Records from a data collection
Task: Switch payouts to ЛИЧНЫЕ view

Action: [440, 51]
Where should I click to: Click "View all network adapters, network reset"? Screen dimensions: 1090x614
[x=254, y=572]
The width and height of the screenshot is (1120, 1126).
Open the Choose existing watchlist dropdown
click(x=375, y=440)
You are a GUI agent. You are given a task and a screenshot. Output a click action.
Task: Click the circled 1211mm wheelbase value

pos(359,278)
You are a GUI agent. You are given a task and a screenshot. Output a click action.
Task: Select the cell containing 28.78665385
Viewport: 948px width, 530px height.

...

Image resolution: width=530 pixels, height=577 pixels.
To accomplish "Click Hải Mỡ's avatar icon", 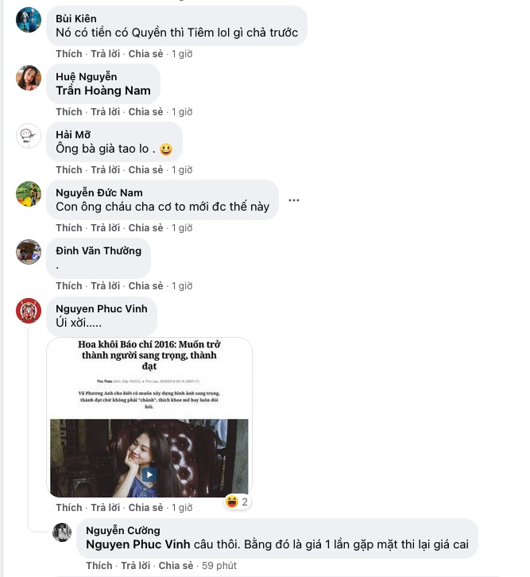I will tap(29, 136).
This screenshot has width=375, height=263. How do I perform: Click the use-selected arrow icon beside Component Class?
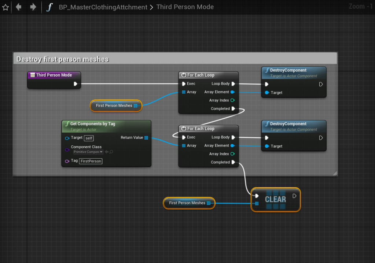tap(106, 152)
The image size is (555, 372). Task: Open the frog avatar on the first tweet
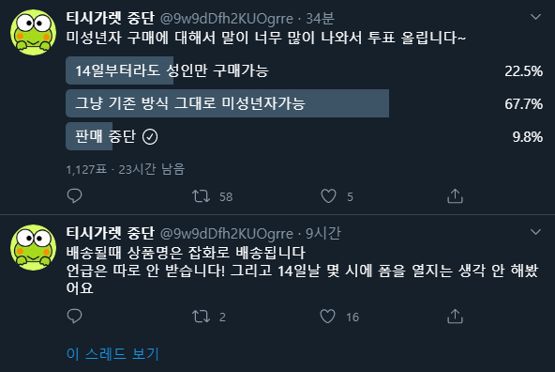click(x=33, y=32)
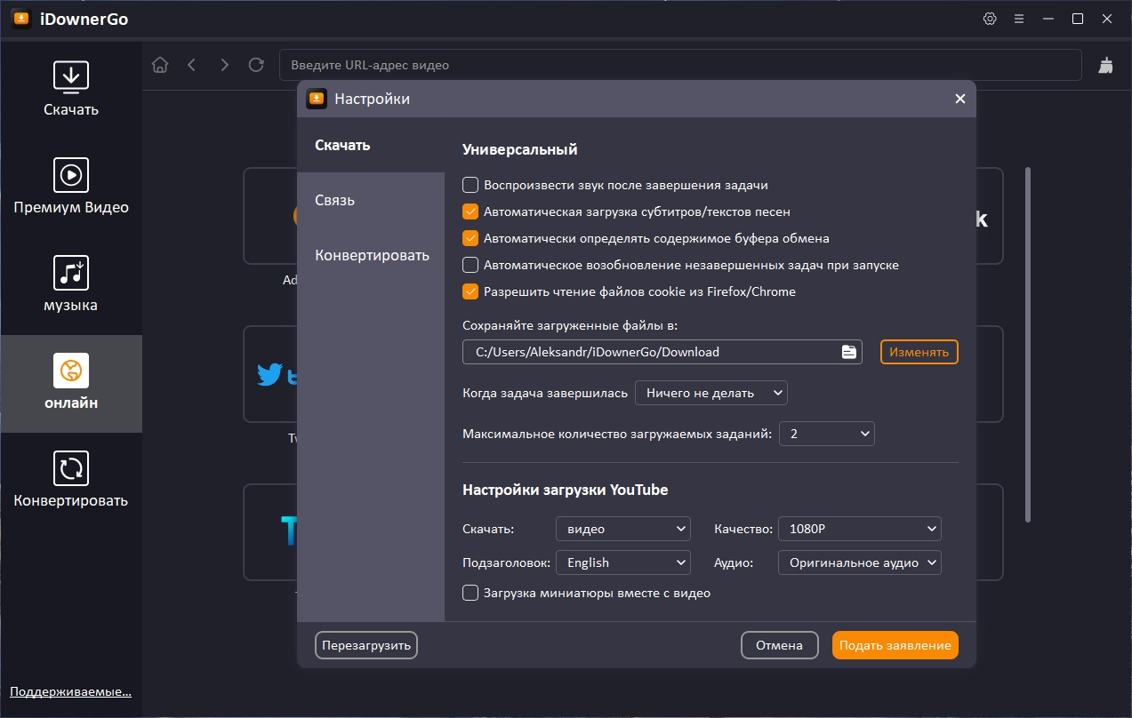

**WORK ORDER**
Your reply is to repeat, unchanged, the lines above running from the one with "Task: Select the cell containing 28.78665385" up to and including the one with "Viewport: 948px width, 530px height.".

**EXERCISE SOLUTION**
Task: Select the cell containing 28.78665385
Viewport: 948px width, 530px height.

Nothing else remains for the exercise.